• _PROBLEM TO WORK ON_
Word for word, please restate the lines from the beginning of the data through the line in which "You are a computer-use agent." appears.

-- Opening Marker --

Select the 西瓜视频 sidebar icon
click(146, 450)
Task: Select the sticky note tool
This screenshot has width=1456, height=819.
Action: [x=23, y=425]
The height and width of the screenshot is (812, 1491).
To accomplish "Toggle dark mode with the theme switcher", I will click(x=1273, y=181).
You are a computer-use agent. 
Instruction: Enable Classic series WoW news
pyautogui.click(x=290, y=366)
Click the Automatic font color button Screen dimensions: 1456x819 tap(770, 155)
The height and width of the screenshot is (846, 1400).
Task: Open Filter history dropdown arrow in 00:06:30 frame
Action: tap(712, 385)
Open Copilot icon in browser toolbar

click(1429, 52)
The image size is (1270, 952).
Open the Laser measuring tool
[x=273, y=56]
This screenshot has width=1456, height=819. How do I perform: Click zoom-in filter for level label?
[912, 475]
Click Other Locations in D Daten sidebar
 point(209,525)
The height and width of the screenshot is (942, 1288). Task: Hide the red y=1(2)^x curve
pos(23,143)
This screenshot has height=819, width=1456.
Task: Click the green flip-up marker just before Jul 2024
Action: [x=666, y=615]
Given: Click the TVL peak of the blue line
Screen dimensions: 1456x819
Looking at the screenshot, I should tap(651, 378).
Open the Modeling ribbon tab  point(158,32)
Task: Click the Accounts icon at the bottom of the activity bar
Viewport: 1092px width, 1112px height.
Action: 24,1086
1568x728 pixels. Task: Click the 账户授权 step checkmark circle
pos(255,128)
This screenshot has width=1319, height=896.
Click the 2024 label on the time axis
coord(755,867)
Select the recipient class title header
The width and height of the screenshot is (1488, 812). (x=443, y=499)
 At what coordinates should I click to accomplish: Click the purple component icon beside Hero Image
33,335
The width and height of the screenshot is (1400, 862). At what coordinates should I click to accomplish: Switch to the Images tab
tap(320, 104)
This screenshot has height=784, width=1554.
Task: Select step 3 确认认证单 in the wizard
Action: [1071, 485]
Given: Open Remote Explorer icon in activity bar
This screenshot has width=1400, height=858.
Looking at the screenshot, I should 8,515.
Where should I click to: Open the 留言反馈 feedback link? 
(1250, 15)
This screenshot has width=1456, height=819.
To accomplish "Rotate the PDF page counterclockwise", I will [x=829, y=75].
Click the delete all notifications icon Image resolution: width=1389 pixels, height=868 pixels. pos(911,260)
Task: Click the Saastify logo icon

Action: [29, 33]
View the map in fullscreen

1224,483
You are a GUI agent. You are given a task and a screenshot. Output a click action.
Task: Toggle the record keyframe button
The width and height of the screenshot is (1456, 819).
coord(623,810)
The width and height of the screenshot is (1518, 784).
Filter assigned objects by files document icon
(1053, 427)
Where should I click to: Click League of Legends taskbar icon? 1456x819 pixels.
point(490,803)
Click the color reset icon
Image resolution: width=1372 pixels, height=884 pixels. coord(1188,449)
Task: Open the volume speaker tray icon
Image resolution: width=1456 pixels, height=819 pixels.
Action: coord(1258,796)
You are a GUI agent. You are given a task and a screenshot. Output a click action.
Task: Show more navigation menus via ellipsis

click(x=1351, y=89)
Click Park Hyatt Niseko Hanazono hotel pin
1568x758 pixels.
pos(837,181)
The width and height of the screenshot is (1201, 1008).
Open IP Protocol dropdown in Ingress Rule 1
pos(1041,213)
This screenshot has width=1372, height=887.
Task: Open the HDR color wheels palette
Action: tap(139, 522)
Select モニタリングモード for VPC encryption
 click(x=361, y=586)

-- Closing Marker --

• _SOLUTION_
Select the 西瓜视频 sidebar icon
click(146, 450)
Task: Select the sticky note tool
This screenshot has width=1456, height=819.
Action: [x=23, y=425]
The height and width of the screenshot is (812, 1491).
To accomplish "Toggle dark mode with the theme switcher", I will click(x=1273, y=181).
You are a computer-use agent. 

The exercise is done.